[Target position records]
++++++++++++++++++++

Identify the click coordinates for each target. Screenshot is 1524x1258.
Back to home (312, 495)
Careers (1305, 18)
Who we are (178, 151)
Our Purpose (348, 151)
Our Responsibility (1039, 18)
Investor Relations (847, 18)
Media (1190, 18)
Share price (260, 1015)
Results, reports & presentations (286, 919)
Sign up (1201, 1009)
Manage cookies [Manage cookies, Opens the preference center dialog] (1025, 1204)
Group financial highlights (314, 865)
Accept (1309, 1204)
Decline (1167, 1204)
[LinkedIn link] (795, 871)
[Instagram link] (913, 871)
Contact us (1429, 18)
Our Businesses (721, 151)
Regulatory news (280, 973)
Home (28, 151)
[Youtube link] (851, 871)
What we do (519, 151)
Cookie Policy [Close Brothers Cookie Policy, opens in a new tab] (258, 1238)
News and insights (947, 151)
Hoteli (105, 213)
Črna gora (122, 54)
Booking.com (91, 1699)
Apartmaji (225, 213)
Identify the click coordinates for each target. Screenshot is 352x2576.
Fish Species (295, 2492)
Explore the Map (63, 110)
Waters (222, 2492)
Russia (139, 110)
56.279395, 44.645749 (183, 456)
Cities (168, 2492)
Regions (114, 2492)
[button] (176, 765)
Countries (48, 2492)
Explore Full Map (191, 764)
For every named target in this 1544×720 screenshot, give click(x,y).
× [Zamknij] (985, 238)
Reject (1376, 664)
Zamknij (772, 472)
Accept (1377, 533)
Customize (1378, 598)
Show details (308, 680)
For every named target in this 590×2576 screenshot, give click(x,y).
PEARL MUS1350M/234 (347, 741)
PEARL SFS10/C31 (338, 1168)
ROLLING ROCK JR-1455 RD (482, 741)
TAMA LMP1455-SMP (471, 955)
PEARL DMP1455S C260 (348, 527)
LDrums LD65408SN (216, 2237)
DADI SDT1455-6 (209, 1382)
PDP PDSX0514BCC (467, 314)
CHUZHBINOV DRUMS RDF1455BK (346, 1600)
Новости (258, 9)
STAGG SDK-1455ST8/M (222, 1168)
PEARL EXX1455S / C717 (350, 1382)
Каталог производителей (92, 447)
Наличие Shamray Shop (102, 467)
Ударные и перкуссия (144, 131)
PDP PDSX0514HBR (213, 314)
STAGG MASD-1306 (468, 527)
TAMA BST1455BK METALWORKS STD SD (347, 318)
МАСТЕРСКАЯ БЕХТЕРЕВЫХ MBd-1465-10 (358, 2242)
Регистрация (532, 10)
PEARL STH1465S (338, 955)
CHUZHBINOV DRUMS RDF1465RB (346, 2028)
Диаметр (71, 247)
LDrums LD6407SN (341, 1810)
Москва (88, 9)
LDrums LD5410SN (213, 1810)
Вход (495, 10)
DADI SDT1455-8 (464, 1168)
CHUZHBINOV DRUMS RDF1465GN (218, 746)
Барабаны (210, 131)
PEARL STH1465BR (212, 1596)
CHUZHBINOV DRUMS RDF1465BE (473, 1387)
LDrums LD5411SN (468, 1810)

++++++++++++++++++++

Copy the rows above word for word, starting with the row that contains "Results, reports & presentations (286, 919)" and ending with the row that contains "PEARL STH1465BR (212, 1596)", including both of those rows.

Results, reports & presentations (286, 919)
Sign up (1201, 1009)
Manage cookies [Manage cookies, Opens the preference center dialog] (1025, 1204)
Group financial highlights (314, 865)
Accept (1309, 1204)
Decline (1167, 1204)
[LinkedIn link] (795, 871)
[Instagram link] (913, 871)
Contact us (1429, 18)
Our Businesses (721, 151)
Regulatory news (280, 973)
Home (28, 151)
[Youtube link] (851, 871)
What we do (519, 151)
Cookie Policy [Close Brothers Cookie Policy, opens in a new tab] (258, 1238)
News and insights (947, 151)
Hoteli (105, 213)
Črna gora (122, 54)
Booking.com (91, 1699)
Apartmaji (225, 213)
Identify the click coordinates for each target. Screenshot is 352x2576.
Fish Species (295, 2492)
Explore the Map (63, 110)
Waters (222, 2492)
Russia (139, 110)
56.279395, 44.645749 (183, 456)
Cities (168, 2492)
Regions (114, 2492)
[button] (176, 765)
Countries (48, 2492)
Explore Full Map (191, 764)
For every named target in this 1544×720 screenshot, give click(x,y).
× [Zamknij] (985, 238)
Reject (1376, 664)
Zamknij (772, 472)
Accept (1377, 533)
Customize (1378, 598)
Show details (308, 680)
For every named target in this 590×2576 screenshot, give click(x,y).
PEARL MUS1350M/234 (347, 741)
PEARL SFS10/C31 (338, 1168)
ROLLING ROCK JR-1455 RD (482, 741)
TAMA LMP1455-SMP (471, 955)
PEARL DMP1455S C260 (348, 527)
LDrums LD65408SN (216, 2237)
DADI SDT1455-6 (209, 1382)
PDP PDSX0514BCC (467, 314)
CHUZHBINOV DRUMS RDF1455BK (346, 1600)
Новости (258, 9)
STAGG SDK-1455ST8/M (222, 1168)
PEARL EXX1455S / C717 (350, 1382)
Каталог производителей (92, 447)
Наличие Shamray Shop (102, 467)
Ударные и перкуссия (144, 131)
PDP PDSX0514HBR (213, 314)
STAGG MASD-1306 (468, 527)
TAMA BST1455BK METALWORKS STD SD (347, 318)
МАСТЕРСКАЯ БЕХТЕРЕВЫХ MBd-1465-10 (358, 2242)
Регистрация (532, 10)
PEARL STH1465S (338, 955)
CHUZHBINOV DRUMS RDF1465RB (346, 2028)
Диаметр (71, 247)
LDrums LD6407SN (341, 1810)
Москва (88, 9)
LDrums LD5410SN (213, 1810)
Вход (495, 10)
DADI SDT1455-8 (464, 1168)
CHUZHBINOV DRUMS RDF1465GN (218, 746)
Барабаны (210, 131)
PEARL STH1465BR (212, 1596)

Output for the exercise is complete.